Prime minister Malcolm Turnbull's newly minted communications minister, senator Mitch Fifield, will oversee administration of Australia's copyright regime.
The reshuffle of the government's administrative arrangements (PDF) has seen oversight of matters relating to the Copyright Act 1968 removed from the Attorney-General's Department and placed with the Department of Communications and the Arts.
(As part of Turnbull's reshuffle following the ousting of Tony Abbott as PM, Fifield was also given responsibility for the arts portfolio, which was previously the purview of attorney-general George Brandis.)
So it looks as if #copyright moves from AGD to Comms http://t.co/FSb7wQ0alG
This is pretty huge btw. For me anyway
— Trish Hepworth (@TrishHepworth) September 21, 2015
During the attorney-general's tenure as copyright chief, the government pushed through controversial legislation that allows rights holders to apply for court orders to compel ISPs to block websites linked to online piracy.
Brandis and then communications minister Turnbull also strong-armed rights holders and telcos to the table to discuss introducing a copyright warning notice scheme.
The final details of that scheme are still the subject of negotiations between the two sides.

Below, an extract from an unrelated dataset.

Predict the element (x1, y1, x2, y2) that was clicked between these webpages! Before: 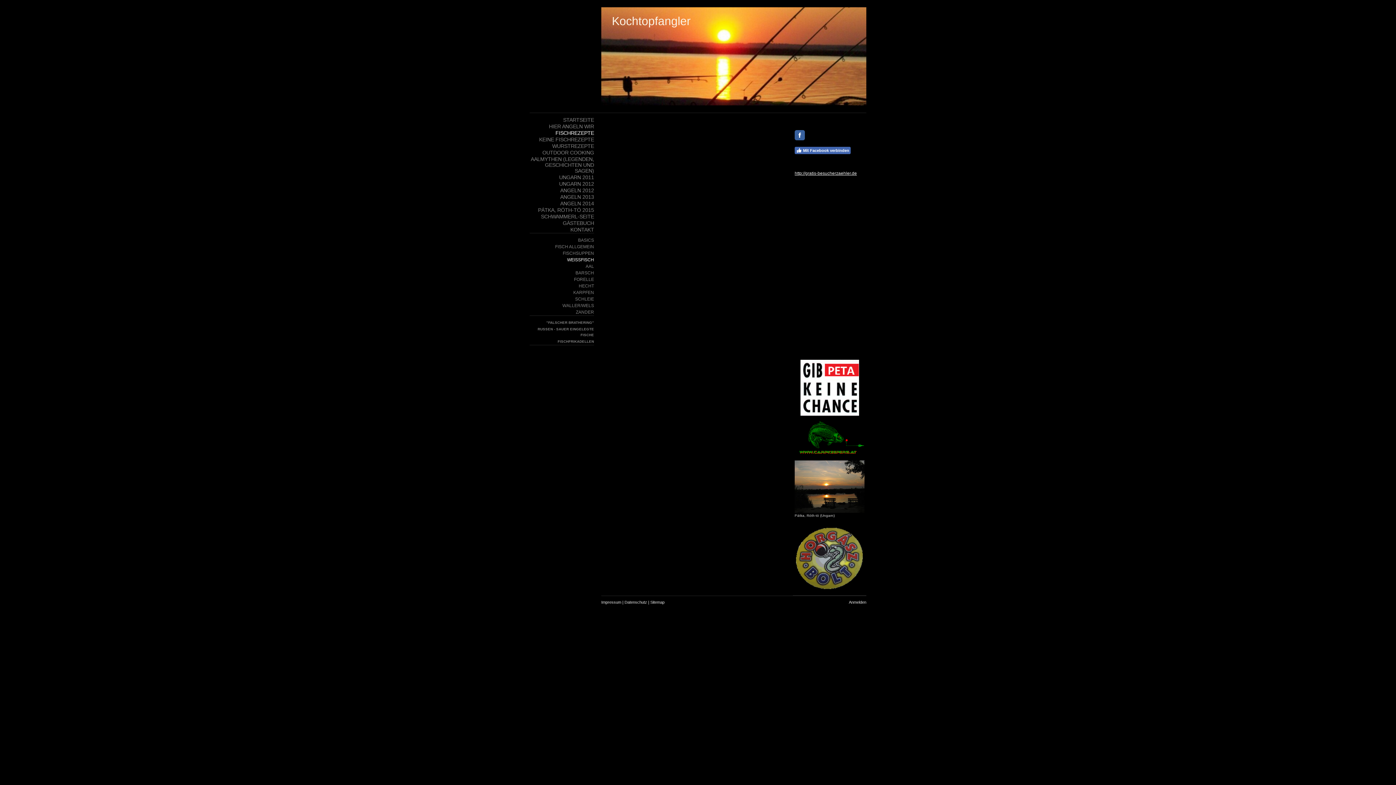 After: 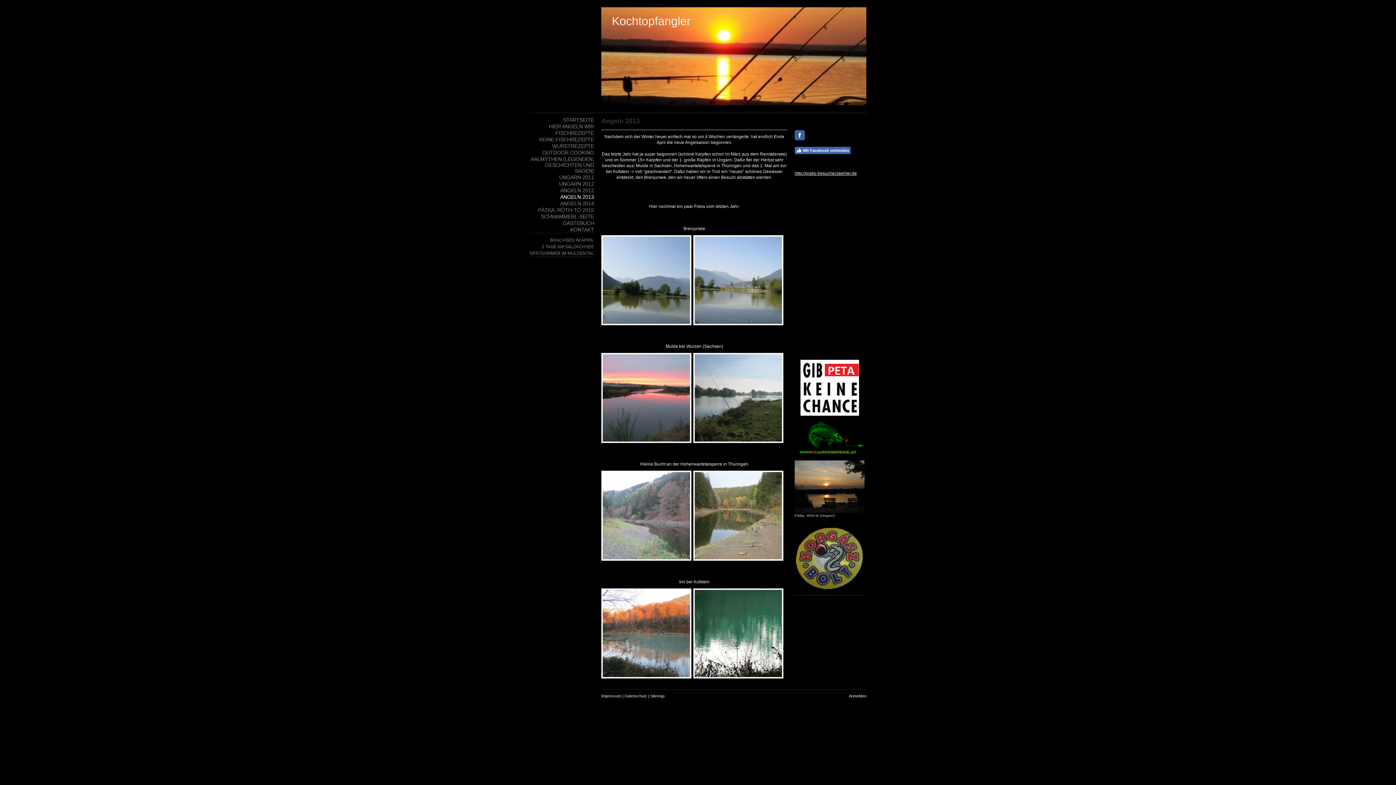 Action: bbox: (529, 193, 594, 200) label: ANGELN 2013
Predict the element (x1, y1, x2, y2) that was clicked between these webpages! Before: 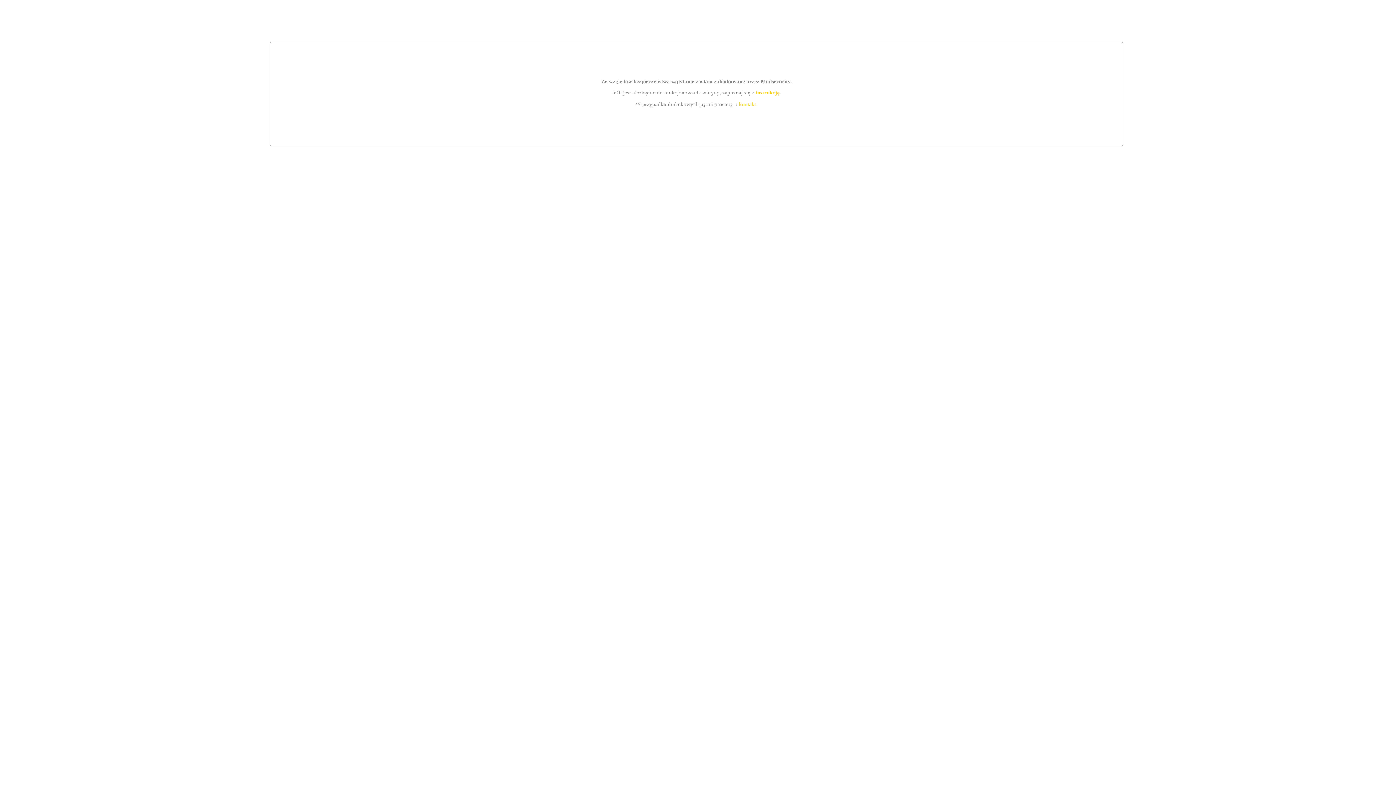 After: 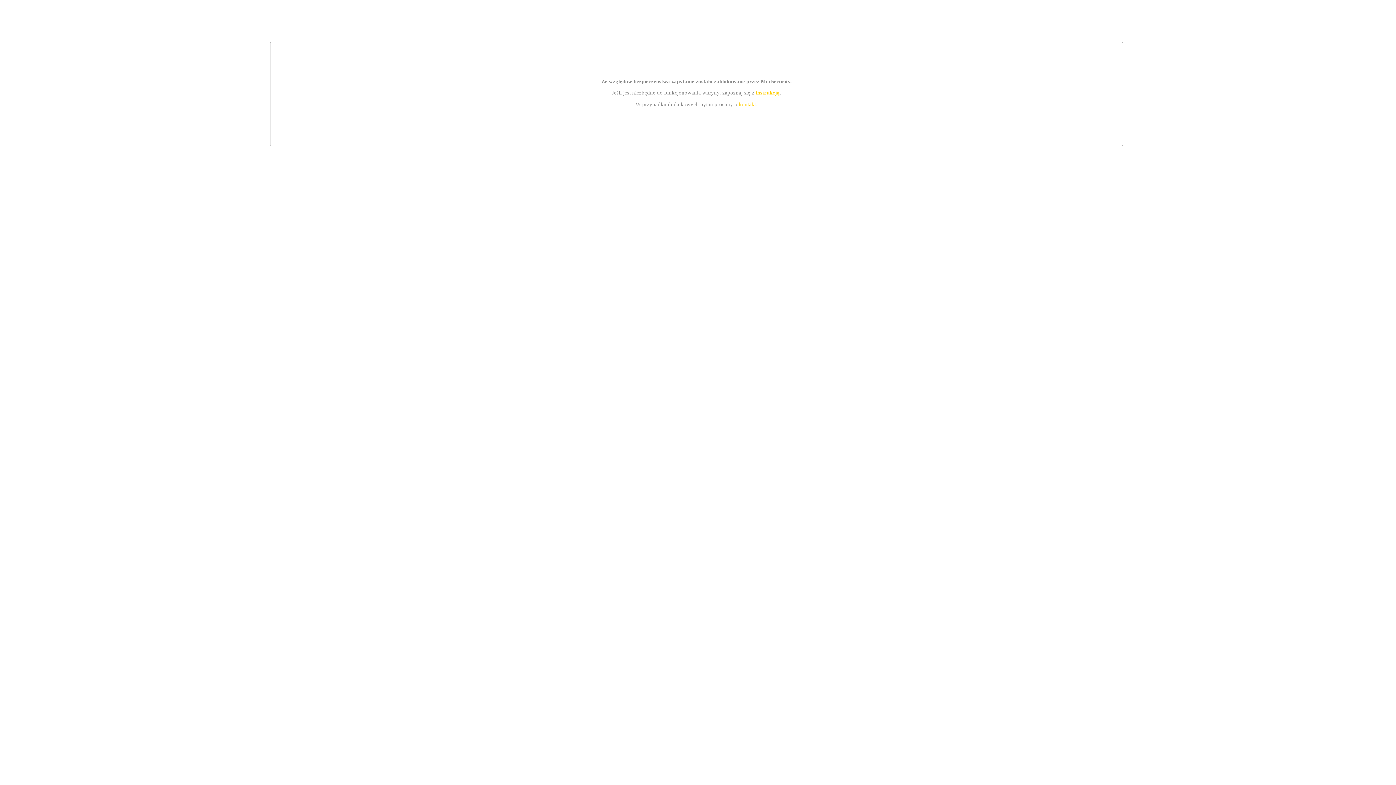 Action: label: instrukcją bbox: (755, 89, 779, 95)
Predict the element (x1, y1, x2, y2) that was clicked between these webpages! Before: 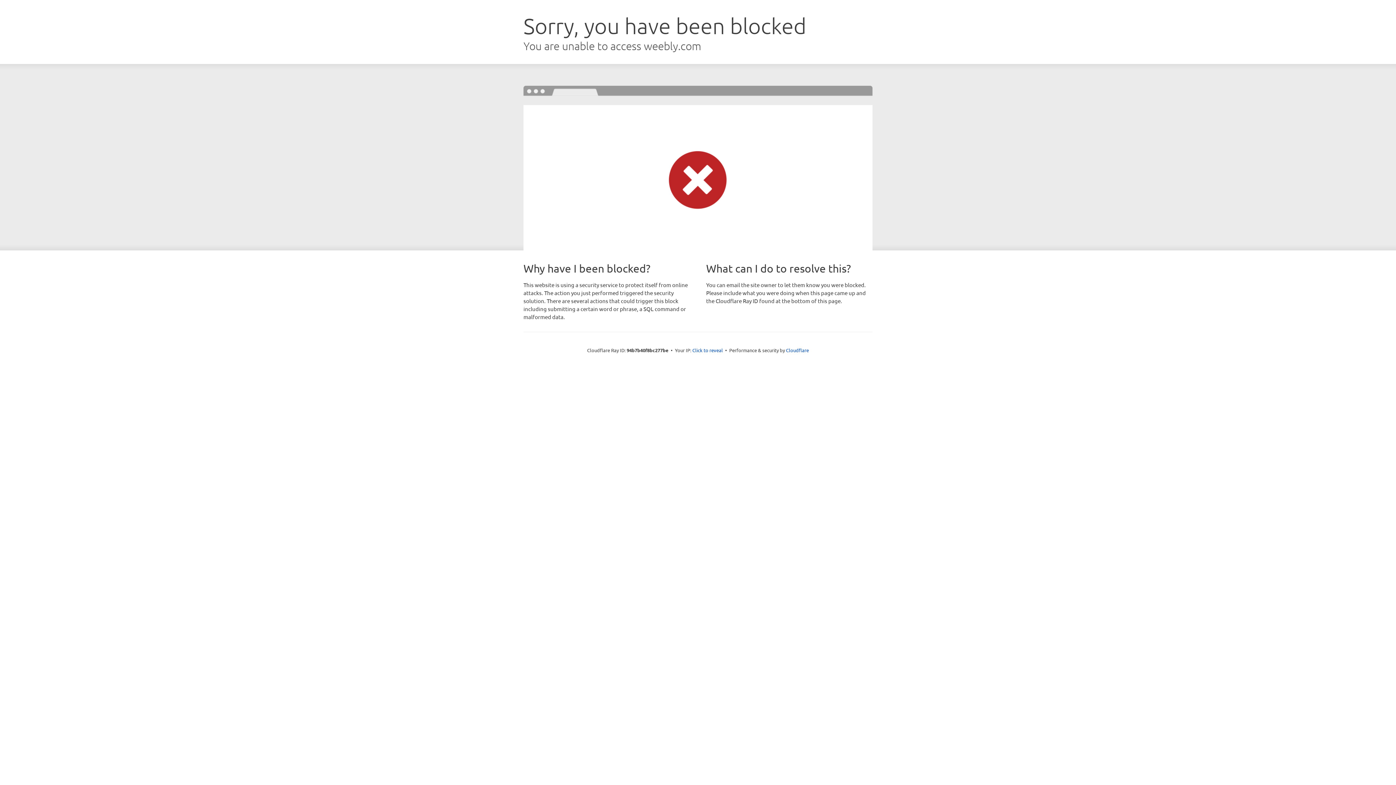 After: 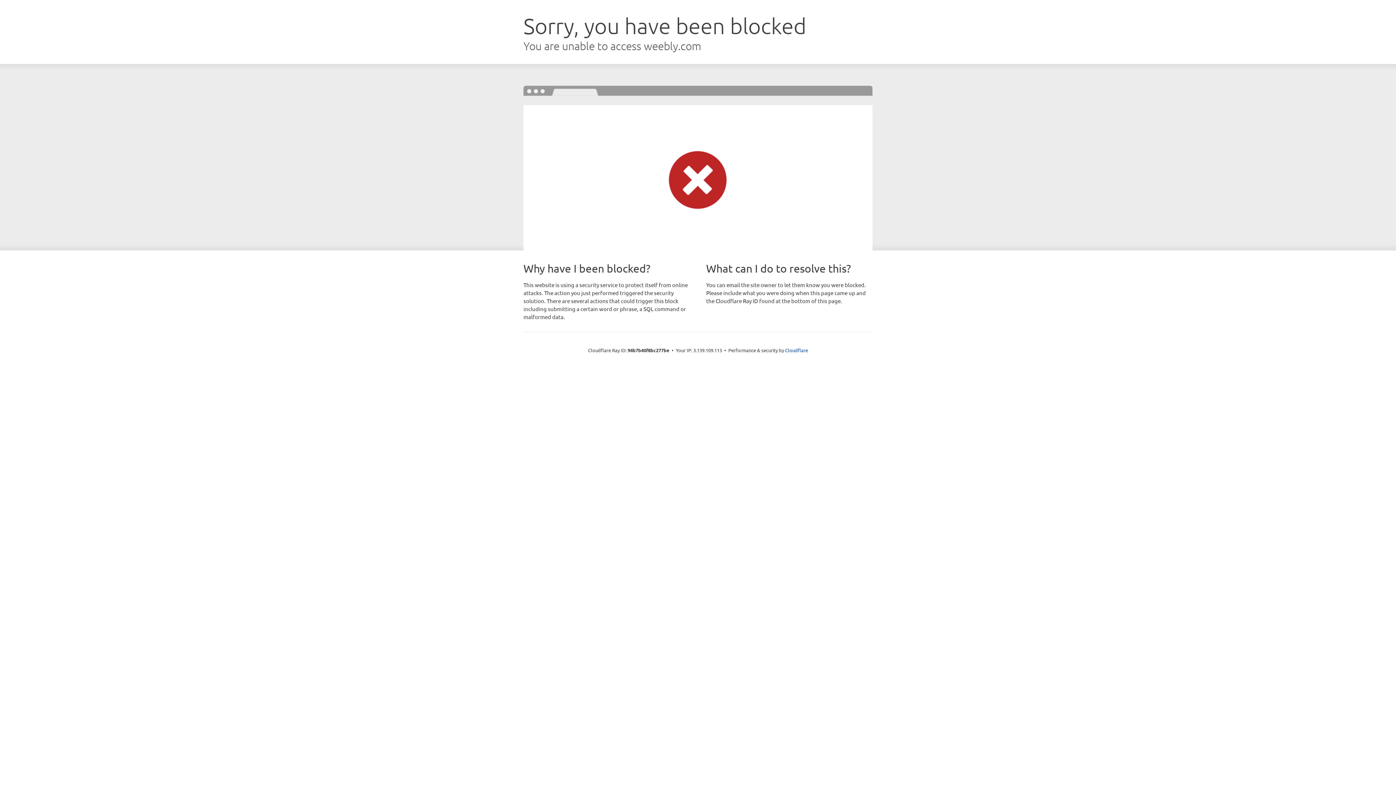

It is not yet known what the changes to the administrative arrangements will mean for the "root and branch reform" of the Copyright Act previously mooted by Brandis.
"The Copyright Act in its current form is an act of 1968 when John Gorton was the prime minister and there are many who are of the view, and I am one of them, that the time is upon us for a comprehensive review of the Copyright Act," the attorney-general told a Senate Estimates hearing this year.
Australia's intellectual property arrangements are currently the subject of a Productivity Commission inquiry.
The inquiry follows a recommendation included in the Harper Review of competition policy that the commission examine the country's IP regime.